It’s a terrific landscape.
Gently climbing into the park, about 4200m here.
The village of Tomerapi hosts a park office. The entry fee for foreigners is 100 bolivianos (about £13). The village also has a beautiful church.
Tomerapi. Although only another 20 or so km to Sajama village itself, and having arrived by late morning, I decided to stop the night. I was feeling absolutely wrecked, it’s been tough to sleep with the lack of oxygen (I suspect being asthmatic with reduced lung capacity doesn’t help), and the cold.
Tomerapi. There is a park-run lodge. It is very expensive by local standards but the food was good and the bed comfortable, I was need of it. Although sunny when I arrived it looked like the cloud around the summit of Sajama could make for some interesting lighting later in the day…
… and I was right so I was very happy with my decision to stop.
I also met a wonderful French family here. Also travelling by bike but with 4 and 5 year old children. They came via the road from La Paz given the weight of the tandem bicycles and gear. An inspiring family spending more than a year cycling from Quito to Ushuaia.

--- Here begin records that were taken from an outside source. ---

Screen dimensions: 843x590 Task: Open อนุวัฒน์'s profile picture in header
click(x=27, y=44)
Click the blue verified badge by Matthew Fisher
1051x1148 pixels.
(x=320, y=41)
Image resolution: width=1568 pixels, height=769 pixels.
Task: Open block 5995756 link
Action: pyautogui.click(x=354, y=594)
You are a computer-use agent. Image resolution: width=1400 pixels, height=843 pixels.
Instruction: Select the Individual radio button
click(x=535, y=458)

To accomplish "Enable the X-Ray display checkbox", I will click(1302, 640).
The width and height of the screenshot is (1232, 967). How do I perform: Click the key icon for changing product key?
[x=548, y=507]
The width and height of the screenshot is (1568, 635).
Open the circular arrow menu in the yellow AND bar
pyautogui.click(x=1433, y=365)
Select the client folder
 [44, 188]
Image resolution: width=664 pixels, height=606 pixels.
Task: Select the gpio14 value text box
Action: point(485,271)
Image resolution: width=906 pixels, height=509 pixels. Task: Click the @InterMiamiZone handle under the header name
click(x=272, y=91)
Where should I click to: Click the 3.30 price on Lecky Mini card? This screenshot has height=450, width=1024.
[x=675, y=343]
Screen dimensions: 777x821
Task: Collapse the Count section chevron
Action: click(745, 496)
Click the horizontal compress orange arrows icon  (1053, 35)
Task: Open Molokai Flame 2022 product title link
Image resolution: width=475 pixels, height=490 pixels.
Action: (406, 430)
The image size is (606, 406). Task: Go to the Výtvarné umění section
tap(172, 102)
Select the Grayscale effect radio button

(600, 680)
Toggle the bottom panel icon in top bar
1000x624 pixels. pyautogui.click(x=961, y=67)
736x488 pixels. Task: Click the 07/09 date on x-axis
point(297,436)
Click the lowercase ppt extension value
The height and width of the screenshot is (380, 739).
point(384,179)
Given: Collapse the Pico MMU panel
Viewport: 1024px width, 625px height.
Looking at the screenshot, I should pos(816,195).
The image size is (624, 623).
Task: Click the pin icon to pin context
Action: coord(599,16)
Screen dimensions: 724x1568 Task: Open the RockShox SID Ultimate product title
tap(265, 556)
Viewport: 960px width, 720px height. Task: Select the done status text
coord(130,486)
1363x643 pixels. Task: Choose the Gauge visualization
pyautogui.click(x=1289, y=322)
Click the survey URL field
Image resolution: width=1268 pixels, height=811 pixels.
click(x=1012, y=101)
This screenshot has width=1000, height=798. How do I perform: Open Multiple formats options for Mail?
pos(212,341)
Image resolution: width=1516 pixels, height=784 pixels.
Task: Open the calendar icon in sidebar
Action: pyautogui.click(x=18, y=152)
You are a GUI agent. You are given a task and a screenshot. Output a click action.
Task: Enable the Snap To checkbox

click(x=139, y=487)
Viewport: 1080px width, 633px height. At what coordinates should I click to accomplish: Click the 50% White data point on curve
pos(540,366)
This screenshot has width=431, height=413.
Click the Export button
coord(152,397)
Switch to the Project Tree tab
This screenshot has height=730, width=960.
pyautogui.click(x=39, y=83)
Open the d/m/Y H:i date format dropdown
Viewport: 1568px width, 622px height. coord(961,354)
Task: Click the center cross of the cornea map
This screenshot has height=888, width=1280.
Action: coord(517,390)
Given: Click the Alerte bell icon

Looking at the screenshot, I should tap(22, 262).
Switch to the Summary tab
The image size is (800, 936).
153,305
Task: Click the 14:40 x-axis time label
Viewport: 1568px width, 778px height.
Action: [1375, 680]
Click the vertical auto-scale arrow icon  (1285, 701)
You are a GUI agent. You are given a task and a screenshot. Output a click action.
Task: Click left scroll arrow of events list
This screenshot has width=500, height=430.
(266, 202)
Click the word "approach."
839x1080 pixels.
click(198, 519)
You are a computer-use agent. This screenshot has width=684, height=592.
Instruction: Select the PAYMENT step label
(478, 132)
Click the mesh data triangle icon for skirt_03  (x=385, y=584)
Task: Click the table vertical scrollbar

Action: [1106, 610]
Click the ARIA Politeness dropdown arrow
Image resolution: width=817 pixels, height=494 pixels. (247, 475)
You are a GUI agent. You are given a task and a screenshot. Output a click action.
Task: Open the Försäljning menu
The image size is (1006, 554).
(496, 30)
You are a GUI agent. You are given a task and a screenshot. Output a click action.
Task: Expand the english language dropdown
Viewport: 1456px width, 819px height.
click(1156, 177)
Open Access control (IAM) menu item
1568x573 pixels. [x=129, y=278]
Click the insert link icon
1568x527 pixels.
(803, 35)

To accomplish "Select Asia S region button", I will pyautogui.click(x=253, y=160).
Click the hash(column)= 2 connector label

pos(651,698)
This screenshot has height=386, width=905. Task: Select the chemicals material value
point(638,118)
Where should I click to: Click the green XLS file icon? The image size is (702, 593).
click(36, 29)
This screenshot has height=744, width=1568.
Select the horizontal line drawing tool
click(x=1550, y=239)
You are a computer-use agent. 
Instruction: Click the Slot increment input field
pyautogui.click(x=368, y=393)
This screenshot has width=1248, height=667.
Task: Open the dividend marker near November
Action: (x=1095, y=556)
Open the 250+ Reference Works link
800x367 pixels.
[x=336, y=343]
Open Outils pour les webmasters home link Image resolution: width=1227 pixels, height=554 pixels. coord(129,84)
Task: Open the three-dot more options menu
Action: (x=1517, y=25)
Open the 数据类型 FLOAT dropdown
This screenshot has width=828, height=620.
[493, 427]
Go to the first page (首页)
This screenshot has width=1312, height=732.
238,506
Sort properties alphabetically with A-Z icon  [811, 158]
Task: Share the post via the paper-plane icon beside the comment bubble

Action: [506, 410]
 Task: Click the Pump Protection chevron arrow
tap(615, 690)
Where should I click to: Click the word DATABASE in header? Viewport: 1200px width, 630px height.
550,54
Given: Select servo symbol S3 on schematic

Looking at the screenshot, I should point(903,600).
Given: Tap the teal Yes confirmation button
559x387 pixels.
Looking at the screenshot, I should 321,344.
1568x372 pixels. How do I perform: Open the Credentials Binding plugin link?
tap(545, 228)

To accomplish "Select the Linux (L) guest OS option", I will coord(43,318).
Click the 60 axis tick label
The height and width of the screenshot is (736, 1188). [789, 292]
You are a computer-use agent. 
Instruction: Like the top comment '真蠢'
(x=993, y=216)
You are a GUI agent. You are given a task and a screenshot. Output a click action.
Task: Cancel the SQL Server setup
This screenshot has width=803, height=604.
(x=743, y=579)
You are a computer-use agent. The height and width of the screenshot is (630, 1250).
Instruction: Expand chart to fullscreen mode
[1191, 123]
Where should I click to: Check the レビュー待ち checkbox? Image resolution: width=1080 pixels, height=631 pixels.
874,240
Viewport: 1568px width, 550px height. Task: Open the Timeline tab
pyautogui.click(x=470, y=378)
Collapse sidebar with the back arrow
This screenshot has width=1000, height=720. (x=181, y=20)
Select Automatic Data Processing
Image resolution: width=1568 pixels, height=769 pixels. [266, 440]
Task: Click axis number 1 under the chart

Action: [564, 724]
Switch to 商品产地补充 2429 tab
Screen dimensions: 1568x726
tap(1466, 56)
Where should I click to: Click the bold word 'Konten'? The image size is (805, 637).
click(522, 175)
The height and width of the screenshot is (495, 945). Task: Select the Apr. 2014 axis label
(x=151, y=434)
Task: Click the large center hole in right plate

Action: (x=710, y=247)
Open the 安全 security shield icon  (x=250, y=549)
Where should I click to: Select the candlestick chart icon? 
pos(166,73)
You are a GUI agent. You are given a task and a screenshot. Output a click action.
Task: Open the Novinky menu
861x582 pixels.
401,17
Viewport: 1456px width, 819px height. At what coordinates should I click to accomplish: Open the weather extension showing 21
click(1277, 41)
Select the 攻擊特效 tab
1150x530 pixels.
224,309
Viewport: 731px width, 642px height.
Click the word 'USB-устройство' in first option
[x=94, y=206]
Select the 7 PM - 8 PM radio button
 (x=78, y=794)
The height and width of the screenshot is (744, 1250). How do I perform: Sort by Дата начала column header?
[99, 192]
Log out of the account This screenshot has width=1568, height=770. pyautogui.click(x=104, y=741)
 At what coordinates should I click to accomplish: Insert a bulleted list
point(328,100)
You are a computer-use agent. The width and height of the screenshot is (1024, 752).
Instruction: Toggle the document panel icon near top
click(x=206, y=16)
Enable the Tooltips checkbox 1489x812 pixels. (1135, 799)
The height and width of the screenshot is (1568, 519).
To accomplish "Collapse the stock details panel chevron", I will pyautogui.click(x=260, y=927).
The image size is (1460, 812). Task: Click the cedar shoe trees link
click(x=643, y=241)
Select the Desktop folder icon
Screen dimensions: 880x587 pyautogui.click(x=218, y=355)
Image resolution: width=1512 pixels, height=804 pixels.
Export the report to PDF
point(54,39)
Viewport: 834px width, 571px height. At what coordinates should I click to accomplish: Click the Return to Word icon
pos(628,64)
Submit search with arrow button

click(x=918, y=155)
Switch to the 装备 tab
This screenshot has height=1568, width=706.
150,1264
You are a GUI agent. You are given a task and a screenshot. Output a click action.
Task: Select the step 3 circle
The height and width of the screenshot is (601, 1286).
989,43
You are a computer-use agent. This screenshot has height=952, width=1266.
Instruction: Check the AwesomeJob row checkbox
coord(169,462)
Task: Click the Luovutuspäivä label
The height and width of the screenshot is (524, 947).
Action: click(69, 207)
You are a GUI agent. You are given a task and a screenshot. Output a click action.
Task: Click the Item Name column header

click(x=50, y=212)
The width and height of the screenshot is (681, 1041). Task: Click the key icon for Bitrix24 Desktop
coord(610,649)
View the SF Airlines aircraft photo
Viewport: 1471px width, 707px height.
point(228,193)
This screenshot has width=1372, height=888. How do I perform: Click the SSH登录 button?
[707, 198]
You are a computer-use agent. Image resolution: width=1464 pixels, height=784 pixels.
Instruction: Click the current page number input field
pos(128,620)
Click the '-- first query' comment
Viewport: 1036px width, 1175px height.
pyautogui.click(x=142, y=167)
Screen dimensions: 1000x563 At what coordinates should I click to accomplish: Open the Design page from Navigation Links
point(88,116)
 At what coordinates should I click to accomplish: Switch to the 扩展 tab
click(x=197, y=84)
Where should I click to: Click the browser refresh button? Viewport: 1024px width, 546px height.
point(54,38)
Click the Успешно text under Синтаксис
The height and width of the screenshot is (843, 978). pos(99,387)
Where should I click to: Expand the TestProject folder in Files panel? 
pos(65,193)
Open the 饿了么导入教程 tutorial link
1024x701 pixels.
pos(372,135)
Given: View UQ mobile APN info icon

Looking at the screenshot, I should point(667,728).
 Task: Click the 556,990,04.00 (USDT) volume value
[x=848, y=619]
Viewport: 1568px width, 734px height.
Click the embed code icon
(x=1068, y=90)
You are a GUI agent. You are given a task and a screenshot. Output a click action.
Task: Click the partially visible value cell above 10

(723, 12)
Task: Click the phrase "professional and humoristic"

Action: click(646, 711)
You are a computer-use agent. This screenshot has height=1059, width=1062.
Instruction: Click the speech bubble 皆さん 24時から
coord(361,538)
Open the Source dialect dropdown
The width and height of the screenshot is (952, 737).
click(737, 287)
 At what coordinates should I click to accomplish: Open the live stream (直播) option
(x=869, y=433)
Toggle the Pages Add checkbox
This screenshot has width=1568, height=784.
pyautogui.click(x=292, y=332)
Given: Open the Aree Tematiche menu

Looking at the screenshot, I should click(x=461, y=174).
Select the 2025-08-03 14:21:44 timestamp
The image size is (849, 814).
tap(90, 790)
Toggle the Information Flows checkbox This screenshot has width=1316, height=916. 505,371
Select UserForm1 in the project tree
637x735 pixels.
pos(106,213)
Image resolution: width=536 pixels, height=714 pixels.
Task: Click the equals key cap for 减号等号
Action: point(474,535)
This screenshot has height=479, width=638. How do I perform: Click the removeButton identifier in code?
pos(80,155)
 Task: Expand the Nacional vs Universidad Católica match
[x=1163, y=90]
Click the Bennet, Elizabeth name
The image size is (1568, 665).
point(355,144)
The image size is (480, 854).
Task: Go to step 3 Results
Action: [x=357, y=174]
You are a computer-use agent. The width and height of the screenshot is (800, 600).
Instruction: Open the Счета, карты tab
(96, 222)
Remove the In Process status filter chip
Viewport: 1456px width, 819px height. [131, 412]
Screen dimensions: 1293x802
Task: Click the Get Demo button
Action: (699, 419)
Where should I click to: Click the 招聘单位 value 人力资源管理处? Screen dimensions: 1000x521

This is Tigo, resident of Tomerapi. An affectionate, gentle character…
Photobombed! Wonder if I could smuggle a baby alpaca though UK customs.. under my hat perhaps…
On the road to Sajama Pueblo. Parinacota and Pomerape reflected in the still waters of Laguna Huayñakota.
Sajama pueblo is the urban centre of the park….
There really isn’t much to the place; a few basic shops, even more basic eateries. The quiet streets are the domain of dust devils in the strong afternoon winds.
I like it.
In case it is of use, here’s the .gpx with a few useful waypoints. It starts at the amarillo (yellow) teleferico terminal in El Alto.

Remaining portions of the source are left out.